__Problem to work on__
This exercise asks for an exact transcription of every entry.
═════ Record excerpts ═════
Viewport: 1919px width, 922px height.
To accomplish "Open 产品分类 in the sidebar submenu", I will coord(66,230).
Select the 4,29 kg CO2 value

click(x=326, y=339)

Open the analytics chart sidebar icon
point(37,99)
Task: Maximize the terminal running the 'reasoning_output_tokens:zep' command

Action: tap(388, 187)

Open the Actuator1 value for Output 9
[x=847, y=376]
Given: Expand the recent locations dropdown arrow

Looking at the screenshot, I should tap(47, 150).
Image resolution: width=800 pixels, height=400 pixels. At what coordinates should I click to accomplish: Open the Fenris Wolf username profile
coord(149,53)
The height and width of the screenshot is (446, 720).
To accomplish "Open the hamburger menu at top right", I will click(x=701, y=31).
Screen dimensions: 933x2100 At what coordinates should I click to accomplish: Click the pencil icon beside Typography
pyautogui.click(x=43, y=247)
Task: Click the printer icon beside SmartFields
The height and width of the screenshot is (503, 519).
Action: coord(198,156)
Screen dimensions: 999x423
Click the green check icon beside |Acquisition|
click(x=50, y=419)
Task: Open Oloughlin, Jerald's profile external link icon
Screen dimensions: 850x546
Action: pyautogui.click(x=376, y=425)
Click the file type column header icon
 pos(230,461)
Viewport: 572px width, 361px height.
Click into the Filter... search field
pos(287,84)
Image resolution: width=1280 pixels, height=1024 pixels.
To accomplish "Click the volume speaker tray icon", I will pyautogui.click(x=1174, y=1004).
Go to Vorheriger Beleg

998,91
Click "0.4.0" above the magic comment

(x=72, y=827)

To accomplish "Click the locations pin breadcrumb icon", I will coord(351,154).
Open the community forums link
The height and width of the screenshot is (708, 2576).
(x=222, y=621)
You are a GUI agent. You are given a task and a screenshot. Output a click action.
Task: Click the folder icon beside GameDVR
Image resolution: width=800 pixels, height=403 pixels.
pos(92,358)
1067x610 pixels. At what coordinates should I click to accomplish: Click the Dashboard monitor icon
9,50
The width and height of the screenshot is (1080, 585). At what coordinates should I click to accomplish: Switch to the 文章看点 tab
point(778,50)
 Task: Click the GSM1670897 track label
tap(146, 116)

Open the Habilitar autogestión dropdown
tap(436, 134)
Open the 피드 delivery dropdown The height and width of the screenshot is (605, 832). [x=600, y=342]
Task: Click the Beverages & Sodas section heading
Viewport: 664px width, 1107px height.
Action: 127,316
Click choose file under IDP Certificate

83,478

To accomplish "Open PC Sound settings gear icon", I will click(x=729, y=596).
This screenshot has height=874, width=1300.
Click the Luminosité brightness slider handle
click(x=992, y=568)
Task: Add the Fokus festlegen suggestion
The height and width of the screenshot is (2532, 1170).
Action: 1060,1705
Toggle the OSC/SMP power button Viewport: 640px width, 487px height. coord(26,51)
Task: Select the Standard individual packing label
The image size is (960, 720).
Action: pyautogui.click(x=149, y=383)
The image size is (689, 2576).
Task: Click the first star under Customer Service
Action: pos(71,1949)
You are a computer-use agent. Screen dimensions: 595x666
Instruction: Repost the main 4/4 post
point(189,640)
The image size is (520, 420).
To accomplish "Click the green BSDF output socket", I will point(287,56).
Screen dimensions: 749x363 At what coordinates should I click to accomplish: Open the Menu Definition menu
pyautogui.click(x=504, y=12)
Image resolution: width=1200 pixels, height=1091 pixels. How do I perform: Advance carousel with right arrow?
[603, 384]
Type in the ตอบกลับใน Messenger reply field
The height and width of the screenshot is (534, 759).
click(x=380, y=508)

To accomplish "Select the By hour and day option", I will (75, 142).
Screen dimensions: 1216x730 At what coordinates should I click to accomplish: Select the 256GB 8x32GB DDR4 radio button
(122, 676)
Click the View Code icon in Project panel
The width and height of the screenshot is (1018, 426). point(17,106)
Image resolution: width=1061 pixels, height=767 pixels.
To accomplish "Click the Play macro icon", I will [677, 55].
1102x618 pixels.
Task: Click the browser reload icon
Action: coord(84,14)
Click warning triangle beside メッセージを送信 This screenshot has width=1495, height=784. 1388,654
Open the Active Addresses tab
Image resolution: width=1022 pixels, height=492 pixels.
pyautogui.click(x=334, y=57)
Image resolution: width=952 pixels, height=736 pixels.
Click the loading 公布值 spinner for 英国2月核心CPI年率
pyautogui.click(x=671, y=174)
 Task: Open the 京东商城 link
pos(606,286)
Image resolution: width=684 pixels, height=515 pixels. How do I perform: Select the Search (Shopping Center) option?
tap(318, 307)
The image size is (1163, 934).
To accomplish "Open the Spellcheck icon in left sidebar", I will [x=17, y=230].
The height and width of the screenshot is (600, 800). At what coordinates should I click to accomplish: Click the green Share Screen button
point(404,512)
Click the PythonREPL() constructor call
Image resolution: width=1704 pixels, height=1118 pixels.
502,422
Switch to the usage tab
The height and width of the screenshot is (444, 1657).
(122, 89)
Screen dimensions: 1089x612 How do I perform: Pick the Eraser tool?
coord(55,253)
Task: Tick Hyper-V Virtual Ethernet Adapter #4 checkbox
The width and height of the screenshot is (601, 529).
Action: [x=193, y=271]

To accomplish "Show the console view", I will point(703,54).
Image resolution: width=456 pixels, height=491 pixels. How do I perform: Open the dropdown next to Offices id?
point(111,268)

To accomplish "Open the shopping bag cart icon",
═════
__Solution for this problem__
Viewport: 1919px width, 922px height.
To accomplish "Open 产品分类 in the sidebar submenu", I will coord(66,230).
Select the 4,29 kg CO2 value

click(x=326, y=339)

Open the analytics chart sidebar icon
point(37,99)
Task: Maximize the terminal running the 'reasoning_output_tokens:zep' command

Action: tap(388, 187)

Open the Actuator1 value for Output 9
[x=847, y=376]
Given: Expand the recent locations dropdown arrow

Looking at the screenshot, I should tap(47, 150).
Image resolution: width=800 pixels, height=400 pixels. At what coordinates should I click to accomplish: Open the Fenris Wolf username profile
coord(149,53)
The height and width of the screenshot is (446, 720).
To accomplish "Open the hamburger menu at top right", I will click(x=701, y=31).
Screen dimensions: 933x2100 At what coordinates should I click to accomplish: Click the pencil icon beside Typography
pyautogui.click(x=43, y=247)
Task: Click the printer icon beside SmartFields
The height and width of the screenshot is (503, 519).
Action: coord(198,156)
Screen dimensions: 999x423
Click the green check icon beside |Acquisition|
click(x=50, y=419)
Task: Open Oloughlin, Jerald's profile external link icon
Screen dimensions: 850x546
Action: pyautogui.click(x=376, y=425)
Click the file type column header icon
 pos(230,461)
Viewport: 572px width, 361px height.
Click into the Filter... search field
pos(287,84)
Image resolution: width=1280 pixels, height=1024 pixels.
To accomplish "Click the volume speaker tray icon", I will pyautogui.click(x=1174, y=1004).
Go to Vorheriger Beleg

998,91
Click "0.4.0" above the magic comment

(x=72, y=827)

To accomplish "Click the locations pin breadcrumb icon", I will coord(351,154).
Open the community forums link
The height and width of the screenshot is (708, 2576).
(x=222, y=621)
You are a GUI agent. You are given a task and a screenshot. Output a click action.
Task: Click the folder icon beside GameDVR
Image resolution: width=800 pixels, height=403 pixels.
pos(92,358)
1067x610 pixels. At what coordinates should I click to accomplish: Click the Dashboard monitor icon
9,50
The width and height of the screenshot is (1080, 585). At what coordinates should I click to accomplish: Switch to the 文章看点 tab
point(778,50)
 Task: Click the GSM1670897 track label
tap(146, 116)

Open the Habilitar autogestión dropdown
tap(436, 134)
Open the 피드 delivery dropdown The height and width of the screenshot is (605, 832). [x=600, y=342]
Task: Click the Beverages & Sodas section heading
Viewport: 664px width, 1107px height.
Action: 127,316
Click choose file under IDP Certificate

83,478

To accomplish "Open PC Sound settings gear icon", I will click(x=729, y=596).
This screenshot has height=874, width=1300.
Click the Luminosité brightness slider handle
click(x=992, y=568)
Task: Add the Fokus festlegen suggestion
The height and width of the screenshot is (2532, 1170).
Action: 1060,1705
Toggle the OSC/SMP power button Viewport: 640px width, 487px height. coord(26,51)
Task: Select the Standard individual packing label
The image size is (960, 720).
Action: pyautogui.click(x=149, y=383)
The image size is (689, 2576).
Task: Click the first star under Customer Service
Action: pos(71,1949)
You are a computer-use agent. Screen dimensions: 595x666
Instruction: Repost the main 4/4 post
point(189,640)
The image size is (520, 420).
To accomplish "Click the green BSDF output socket", I will point(287,56).
Screen dimensions: 749x363 At what coordinates should I click to accomplish: Open the Menu Definition menu
pyautogui.click(x=504, y=12)
Image resolution: width=1200 pixels, height=1091 pixels. How do I perform: Advance carousel with right arrow?
[603, 384]
Type in the ตอบกลับใน Messenger reply field
The height and width of the screenshot is (534, 759).
click(x=380, y=508)

To accomplish "Select the By hour and day option", I will (75, 142).
Screen dimensions: 1216x730 At what coordinates should I click to accomplish: Select the 256GB 8x32GB DDR4 radio button
(122, 676)
Click the View Code icon in Project panel
The width and height of the screenshot is (1018, 426). point(17,106)
Image resolution: width=1061 pixels, height=767 pixels.
To accomplish "Click the Play macro icon", I will [677, 55].
1102x618 pixels.
Task: Click the browser reload icon
Action: coord(84,14)
Click warning triangle beside メッセージを送信 This screenshot has width=1495, height=784. 1388,654
Open the Active Addresses tab
Image resolution: width=1022 pixels, height=492 pixels.
pyautogui.click(x=334, y=57)
Image resolution: width=952 pixels, height=736 pixels.
Click the loading 公布值 spinner for 英国2月核心CPI年率
pyautogui.click(x=671, y=174)
 Task: Open the 京东商城 link
pos(606,286)
Image resolution: width=684 pixels, height=515 pixels. How do I perform: Select the Search (Shopping Center) option?
tap(318, 307)
The image size is (1163, 934).
To accomplish "Open the Spellcheck icon in left sidebar", I will [x=17, y=230].
The height and width of the screenshot is (600, 800). At what coordinates should I click to accomplish: Click the green Share Screen button
point(404,512)
Click the PythonREPL() constructor call
Image resolution: width=1704 pixels, height=1118 pixels.
502,422
Switch to the usage tab
The height and width of the screenshot is (444, 1657).
(122, 89)
Screen dimensions: 1089x612 How do I perform: Pick the Eraser tool?
coord(55,253)
Task: Tick Hyper-V Virtual Ethernet Adapter #4 checkbox
The width and height of the screenshot is (601, 529).
Action: [x=193, y=271]

To accomplish "Show the console view", I will point(703,54).
Image resolution: width=456 pixels, height=491 pixels. How do I perform: Open the dropdown next to Offices id?
point(111,268)

To accomplish "Open the shopping bag cart icon",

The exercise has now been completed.